For each line below that holds the word "computer", make a copy.

- Data records -
Content starts

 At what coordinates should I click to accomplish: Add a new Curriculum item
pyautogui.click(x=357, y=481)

Content ends
Content starts

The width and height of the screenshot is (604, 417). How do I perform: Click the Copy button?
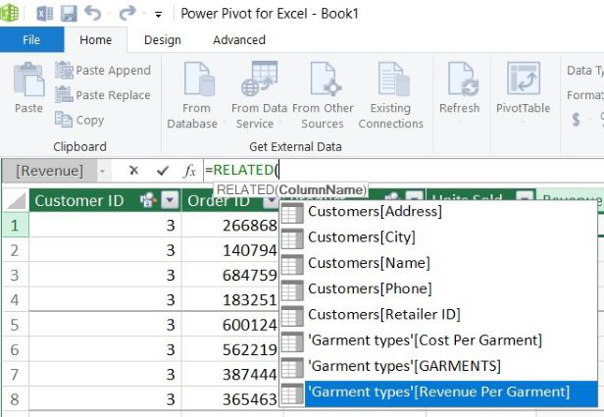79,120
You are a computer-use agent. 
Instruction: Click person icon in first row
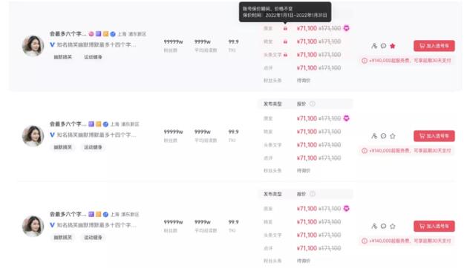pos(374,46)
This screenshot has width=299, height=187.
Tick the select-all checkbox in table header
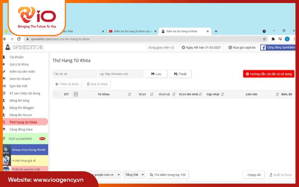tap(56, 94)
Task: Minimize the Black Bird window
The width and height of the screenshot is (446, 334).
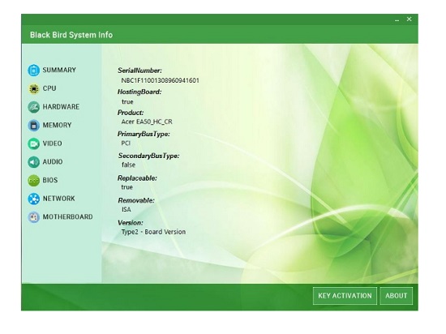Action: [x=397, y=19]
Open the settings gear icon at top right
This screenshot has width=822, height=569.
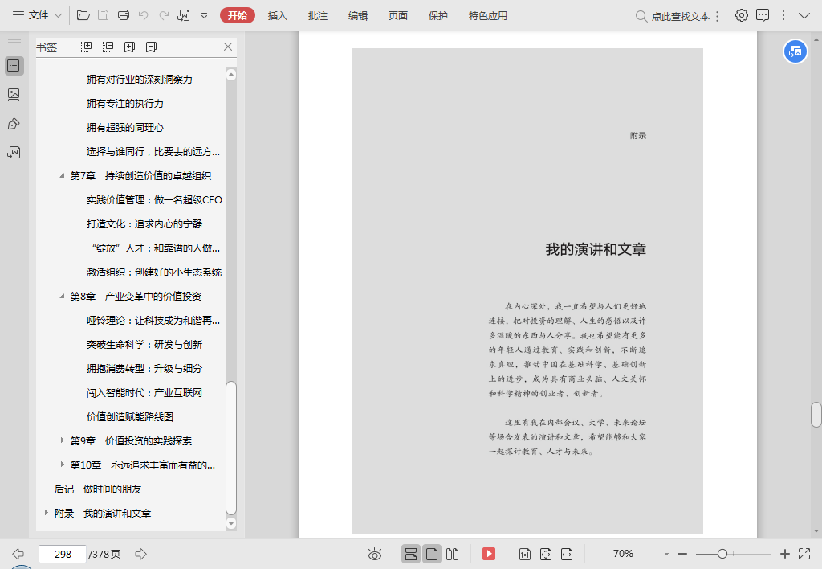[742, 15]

Content ends
Content starts

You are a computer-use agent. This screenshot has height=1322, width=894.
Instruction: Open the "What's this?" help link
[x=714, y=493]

Content ends

- Task solution -
You are a computer-use agent. 
You are a computer-use agent. This screenshot has height=1322, width=894.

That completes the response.